An einem Samstag, noch vor Sonnenaufgang, klingelte mein Wecker. Heute sollte es raus zu den Scharyn-Canyons gehen. Treffpunkt war die Deutsche Botschaft, 7.30 Uhr. Da ich ein wenig außerhalb wohne, musste ich gegen 6.30 Uhr den Bus in die Stadt nehmen. Die ersten zwei Busse fuhren einfach an mir vorbei, weil sie mich nicht gesehen haben. Und das um 6.30 Uhr, bei der Kälte.

Endlich am Treffpunkt und zwar pünktlich, eben typisch deutsch, lernte ich die zehn anderen Mitstreiter kennen. Im Bus angekommen, stellte sich die Reiseleiterin vor. Leider sprach sie ausschließlich russisch und sah ihre Aufgabe darin, uns die ganze Fahrt über etwas zu Almaty und Kasachstan zu erzählen. Mein Russisch befindet sich jedoch erst im Anfangsstadium, so dass ich nicht wirklich etwas verstand. Nun gut, es war ja früh am Morgen, da kann man ja noch ein wenig im Bus schlafen, statt zuhören, so dachte ich. Mein Vorhaben wurde nur leider von der etwas aufdringlichen Stimme eben jener Reiseleiterin gestört. An Schlaf war gar nicht erst zu denken. Vier Stunden Busfahren, auf nicht wirklich gut geteerten Straßen und dann noch die erquickende Stimme der Leiterin, und das alles um 8 Uhr morgens. Dank meines zufälligen Sitznachbarn gab es trotzdem einiges zu lachen. Der „verstehst du, was die da auf Russisch erzählt“-Faktor schweißte uns zusammen. An Gesprächsstoff mangelte es uns nicht, und so verging die Zeit im Bus wie im Flug.

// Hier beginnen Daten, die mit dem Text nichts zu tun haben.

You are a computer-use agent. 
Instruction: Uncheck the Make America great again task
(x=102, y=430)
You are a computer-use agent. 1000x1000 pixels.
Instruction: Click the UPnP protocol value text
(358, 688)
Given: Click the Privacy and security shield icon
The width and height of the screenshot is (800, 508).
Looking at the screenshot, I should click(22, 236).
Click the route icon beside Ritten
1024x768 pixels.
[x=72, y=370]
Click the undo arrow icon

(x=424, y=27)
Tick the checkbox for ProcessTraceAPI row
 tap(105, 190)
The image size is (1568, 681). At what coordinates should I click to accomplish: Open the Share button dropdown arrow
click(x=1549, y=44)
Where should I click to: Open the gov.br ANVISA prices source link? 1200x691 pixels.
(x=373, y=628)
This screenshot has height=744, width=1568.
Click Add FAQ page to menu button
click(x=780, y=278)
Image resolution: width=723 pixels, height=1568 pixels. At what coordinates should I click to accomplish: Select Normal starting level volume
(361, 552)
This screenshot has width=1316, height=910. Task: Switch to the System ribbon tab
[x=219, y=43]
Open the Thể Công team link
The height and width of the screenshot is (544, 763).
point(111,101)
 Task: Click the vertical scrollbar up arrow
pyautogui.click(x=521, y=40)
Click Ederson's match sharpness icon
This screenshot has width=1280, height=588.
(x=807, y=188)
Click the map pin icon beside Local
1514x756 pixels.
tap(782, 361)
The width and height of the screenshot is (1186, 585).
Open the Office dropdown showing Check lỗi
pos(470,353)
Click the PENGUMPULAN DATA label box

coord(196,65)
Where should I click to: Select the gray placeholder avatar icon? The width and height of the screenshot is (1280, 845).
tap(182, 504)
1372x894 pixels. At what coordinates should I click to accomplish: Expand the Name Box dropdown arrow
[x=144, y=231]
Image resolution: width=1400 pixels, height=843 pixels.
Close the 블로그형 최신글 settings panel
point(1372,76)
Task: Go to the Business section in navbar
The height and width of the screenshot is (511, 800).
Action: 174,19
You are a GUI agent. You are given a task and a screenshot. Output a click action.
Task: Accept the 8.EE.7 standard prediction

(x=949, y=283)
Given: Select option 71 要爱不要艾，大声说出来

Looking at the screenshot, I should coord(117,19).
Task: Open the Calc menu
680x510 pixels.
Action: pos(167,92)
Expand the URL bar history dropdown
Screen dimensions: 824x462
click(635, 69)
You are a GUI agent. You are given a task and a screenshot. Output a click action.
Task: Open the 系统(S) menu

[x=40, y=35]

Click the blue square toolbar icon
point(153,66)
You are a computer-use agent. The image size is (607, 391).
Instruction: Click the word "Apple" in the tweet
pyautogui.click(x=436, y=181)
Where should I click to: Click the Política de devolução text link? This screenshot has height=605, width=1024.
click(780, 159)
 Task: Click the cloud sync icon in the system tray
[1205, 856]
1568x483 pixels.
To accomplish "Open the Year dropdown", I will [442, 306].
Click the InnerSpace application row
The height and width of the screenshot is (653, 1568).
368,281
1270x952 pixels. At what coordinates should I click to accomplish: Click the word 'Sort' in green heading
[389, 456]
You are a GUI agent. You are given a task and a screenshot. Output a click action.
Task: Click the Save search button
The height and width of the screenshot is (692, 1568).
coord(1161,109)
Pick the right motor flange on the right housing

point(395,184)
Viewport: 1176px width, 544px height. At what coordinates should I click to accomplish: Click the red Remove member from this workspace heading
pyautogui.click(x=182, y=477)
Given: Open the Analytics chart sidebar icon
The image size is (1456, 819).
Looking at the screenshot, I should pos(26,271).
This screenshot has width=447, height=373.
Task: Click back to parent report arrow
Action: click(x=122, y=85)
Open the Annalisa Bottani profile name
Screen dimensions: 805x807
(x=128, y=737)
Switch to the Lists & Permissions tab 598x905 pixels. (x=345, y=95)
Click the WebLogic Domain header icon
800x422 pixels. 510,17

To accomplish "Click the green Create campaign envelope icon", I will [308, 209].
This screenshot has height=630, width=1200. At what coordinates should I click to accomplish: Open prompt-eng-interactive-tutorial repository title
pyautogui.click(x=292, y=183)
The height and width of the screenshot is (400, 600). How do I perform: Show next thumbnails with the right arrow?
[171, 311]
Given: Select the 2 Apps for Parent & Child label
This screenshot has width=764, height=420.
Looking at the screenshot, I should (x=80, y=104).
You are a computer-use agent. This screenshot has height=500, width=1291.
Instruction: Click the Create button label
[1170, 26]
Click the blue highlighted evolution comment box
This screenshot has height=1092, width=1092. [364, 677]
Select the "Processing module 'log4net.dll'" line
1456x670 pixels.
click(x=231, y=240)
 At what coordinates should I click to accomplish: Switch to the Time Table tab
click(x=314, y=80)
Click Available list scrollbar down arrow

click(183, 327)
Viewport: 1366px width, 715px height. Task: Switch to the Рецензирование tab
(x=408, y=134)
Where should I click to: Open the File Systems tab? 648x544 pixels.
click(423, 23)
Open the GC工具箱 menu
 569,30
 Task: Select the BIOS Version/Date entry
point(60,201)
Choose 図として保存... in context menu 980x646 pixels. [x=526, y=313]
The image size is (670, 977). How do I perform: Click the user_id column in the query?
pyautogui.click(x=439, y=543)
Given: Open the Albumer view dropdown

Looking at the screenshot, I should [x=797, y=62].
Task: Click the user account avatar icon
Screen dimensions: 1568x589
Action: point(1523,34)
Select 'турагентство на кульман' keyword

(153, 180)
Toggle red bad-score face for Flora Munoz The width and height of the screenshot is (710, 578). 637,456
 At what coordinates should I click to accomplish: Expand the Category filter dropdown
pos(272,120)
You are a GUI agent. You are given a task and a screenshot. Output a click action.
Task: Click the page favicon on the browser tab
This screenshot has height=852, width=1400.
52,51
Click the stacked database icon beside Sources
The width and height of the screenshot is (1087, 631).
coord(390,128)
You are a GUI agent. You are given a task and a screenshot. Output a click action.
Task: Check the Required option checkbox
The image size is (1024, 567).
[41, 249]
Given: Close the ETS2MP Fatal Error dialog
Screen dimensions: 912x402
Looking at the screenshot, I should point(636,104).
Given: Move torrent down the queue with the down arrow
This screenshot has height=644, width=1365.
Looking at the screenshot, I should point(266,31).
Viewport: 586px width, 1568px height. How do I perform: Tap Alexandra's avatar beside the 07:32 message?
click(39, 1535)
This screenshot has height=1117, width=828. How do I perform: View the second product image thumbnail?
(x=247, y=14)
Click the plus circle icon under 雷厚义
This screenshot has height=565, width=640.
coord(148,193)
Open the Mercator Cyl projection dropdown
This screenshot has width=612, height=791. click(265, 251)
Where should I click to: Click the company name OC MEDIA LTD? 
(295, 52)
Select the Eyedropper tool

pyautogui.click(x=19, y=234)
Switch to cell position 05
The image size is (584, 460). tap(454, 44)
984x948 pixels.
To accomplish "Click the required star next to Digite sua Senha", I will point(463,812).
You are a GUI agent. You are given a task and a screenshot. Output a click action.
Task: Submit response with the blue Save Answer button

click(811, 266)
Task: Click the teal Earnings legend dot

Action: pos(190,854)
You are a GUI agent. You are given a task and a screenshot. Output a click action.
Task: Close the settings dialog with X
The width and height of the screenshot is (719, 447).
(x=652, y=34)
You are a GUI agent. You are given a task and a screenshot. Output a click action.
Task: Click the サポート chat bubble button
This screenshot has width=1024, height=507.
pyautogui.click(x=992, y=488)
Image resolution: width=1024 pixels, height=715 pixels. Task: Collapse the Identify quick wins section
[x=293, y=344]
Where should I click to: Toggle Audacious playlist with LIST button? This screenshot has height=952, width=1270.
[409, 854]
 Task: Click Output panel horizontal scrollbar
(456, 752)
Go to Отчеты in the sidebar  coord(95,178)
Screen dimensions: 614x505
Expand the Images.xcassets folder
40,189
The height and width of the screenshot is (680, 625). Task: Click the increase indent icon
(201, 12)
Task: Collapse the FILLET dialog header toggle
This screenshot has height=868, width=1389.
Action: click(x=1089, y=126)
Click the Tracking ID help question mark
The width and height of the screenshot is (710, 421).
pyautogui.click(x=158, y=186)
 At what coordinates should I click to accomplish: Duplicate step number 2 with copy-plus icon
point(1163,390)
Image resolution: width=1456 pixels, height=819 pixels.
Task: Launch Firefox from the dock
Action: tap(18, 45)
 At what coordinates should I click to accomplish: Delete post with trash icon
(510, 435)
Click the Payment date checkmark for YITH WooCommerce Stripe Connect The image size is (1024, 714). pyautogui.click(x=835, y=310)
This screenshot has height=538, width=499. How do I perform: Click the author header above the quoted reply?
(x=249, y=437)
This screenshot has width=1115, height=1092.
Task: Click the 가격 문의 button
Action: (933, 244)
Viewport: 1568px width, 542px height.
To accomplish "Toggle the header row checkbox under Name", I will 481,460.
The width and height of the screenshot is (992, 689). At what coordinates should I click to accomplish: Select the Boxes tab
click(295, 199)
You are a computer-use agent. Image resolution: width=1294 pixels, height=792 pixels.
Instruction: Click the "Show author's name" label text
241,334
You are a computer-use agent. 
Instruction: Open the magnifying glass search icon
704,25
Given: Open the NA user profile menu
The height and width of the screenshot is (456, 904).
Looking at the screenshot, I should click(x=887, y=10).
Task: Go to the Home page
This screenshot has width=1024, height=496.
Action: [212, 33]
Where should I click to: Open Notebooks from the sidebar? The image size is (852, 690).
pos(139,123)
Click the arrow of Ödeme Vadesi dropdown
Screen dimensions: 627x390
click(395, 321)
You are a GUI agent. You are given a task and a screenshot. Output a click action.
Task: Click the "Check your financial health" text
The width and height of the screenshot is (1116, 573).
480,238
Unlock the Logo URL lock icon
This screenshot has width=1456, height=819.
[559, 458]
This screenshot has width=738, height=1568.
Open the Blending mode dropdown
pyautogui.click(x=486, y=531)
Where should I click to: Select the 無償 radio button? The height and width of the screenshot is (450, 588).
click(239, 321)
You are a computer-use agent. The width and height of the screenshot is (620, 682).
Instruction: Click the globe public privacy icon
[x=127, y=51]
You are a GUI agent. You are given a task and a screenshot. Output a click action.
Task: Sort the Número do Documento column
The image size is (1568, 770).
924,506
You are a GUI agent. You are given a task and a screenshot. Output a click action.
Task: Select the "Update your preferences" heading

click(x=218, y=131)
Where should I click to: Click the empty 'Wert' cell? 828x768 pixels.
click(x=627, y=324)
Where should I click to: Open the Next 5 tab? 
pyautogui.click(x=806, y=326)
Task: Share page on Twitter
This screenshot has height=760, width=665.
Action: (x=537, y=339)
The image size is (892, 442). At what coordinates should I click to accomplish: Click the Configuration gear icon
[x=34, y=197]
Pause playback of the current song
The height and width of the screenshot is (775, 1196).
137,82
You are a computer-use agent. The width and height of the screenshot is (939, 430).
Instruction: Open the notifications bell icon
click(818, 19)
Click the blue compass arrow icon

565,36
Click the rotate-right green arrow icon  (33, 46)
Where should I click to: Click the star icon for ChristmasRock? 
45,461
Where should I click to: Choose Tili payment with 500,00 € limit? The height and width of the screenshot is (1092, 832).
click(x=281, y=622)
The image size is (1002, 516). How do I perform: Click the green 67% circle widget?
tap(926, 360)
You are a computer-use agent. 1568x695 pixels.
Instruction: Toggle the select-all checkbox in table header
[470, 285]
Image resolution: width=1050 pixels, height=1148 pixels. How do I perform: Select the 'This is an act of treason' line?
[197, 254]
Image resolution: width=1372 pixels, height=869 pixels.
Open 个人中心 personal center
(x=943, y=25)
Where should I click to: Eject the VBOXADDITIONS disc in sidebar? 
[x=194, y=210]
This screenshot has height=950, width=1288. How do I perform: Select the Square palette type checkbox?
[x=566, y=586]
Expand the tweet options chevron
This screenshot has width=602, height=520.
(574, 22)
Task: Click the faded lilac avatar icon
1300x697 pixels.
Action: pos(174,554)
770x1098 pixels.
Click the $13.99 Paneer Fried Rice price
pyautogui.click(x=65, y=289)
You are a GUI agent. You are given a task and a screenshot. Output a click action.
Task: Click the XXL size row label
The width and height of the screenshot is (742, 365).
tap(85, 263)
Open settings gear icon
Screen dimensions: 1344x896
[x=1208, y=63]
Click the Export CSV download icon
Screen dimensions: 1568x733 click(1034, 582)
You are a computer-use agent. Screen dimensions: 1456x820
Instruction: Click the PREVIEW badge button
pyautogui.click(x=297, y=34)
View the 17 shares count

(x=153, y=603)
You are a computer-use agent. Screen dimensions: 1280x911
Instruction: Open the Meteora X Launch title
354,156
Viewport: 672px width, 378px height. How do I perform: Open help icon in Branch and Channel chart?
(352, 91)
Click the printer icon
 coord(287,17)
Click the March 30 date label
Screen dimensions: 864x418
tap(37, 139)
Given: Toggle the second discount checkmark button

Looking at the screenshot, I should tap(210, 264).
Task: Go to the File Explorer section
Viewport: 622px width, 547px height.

Dann, kurz vor dem Ziel, mussten wir die letzten Kilometer durch die kasachische Steppe fahren, was bedeutete, keine Straße, kein Weg, nur Schnee, Matsch, Gras und Schlaglöcher. Nach circa drei Minuten durften wir alle das erste Mal den Bus anschieben. Dies wiederholten wir dann noch so einige Male. Endlich am Ziel angekommen, dachte man sich wohl, den Touris ein erstes Highlight zu präsentieren: eine Busfahrt entlang der Klippe. Welch tolle Idee! Ich sah mich schon mit dem Bus unten in Trümmern liegen.

Doch als wir dann aus dem Bus ausstiegen, wurde mir erstmals die unglaublich faszinierende Landschaft um mich herum bewusst. So etwas Atemberaubendes hatte ich selten gesehen. Und dazu noch das traumhafte Wetter, strahlender Sonnenschein, klarer blauer Himmel, und es war nicht einmal kalt. Vergessen war die durchdringende Stimme der Reiseleiterin, vergessen war die Busfahrt entlang der Schlucht. Allein wegen des Panoramas hat sich all das gelohnt. Nachdem ich die ersten 100 Bilder verschossen habe, machten wir uns auf, den Canyon hinabzusteigen. Einen richtigen Weg gab es nicht. Aber diese Tatsache störte niemanden. Unten heil angekommen, war das Panorama wieder so fantastisch, dass ich wohl die nächsten 100 Bilder verschossen habe.

Die Reiseleiterin, deren Stimme nun auch noch durch den Canyon schallte, erklärte uns, welche Gebilde sich in den hervorstehenden Steinen darboten: „Rechts sehen Sie eine Eule“. „Bitte was? Wo? Erkennst du da eine Eule?“, so dachte die Gruppe. Mit ein wenig Fantasie konnte man wirklich so einiges in den Steinen erkennen. Aber nicht immer das, was uns die Reiseleiterin erzählte. Und von der Eule fehlt bis heute noch jegliche Spur.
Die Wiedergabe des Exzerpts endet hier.